Document Type

Book Chapter

Publication Date

1958

Abstract

The internal reactions of our ideas and feelings, while less obvious, are of even greater significance than the changes which have occurred in our institutions. So great have these internal changes been that one writer has described them as the shaking of the foundations. This characterization reminds is of what has been of major importance to Western man: his ideas and ideals. Throughout his history it has been these ideas which have supplied both his standards and his motivations, whether they referred to something beyond nature as Augustine's City of God, something beyond the present as More's Utopia, something within nature as Stoic law, or something like Bentham's greatest happiness principle. It has been this search for an ideal and the desire to bring it into being which have accounted for Western man's restlessness, his dissatisfaction with the present, and his desire for something better. When we remember the role that such ideas have played in Western Civilization, we have a better appreciation of what their upsetting entails for man today. [excerpt]

Comments

This is a part of Section XIX: An Analysis of the Contemporary World's Search for Meaning. The Contemporary Civilization page lists all additional sections of Ideas and Institutions of Western Man, as well as the Table of Contents for both volumes.
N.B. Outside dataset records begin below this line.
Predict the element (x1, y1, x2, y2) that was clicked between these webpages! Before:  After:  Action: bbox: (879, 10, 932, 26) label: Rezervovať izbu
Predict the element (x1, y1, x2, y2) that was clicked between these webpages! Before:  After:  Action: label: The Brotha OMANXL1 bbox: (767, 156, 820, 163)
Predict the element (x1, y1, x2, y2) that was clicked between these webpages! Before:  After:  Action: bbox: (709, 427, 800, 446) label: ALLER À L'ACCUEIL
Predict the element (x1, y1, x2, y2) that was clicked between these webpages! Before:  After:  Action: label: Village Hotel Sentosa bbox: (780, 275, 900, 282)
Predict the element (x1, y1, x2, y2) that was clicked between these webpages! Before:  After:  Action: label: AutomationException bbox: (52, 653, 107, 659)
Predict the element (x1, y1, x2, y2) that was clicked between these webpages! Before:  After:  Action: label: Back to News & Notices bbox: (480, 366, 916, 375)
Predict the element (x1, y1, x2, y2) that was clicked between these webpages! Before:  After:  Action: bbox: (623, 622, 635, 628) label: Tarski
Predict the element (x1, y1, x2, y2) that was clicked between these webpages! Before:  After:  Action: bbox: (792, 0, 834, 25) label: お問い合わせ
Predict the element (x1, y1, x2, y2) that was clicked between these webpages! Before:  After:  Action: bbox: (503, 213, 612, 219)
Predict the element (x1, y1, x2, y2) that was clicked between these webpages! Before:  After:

More About Contemporary Civilization:

From 1947 through 1969, all first-year Gettysburg College students took a two-semester course called Contemporary Civilization. The course was developed at President Henry W.A. Hanson’s request with the goal of “introducing the student to the backgrounds of contemporary social problems through the major concepts, ideals, hopes and motivations of western culture since the Middle Ages.”

Gettysburg College professors from the history, philosophy, and religion departments developed a textbook for the course. The first edition, published in 1955, was called An Introduction to Contemporary Civilization and Its Problems. A second edition, retitled Ideas and Institutions of Western Man, was published in 1958 and 1960. It is this second edition that we include here. The copy we digitized is from the Gary T. Hawbaker ’66 Collection and the marginalia are his.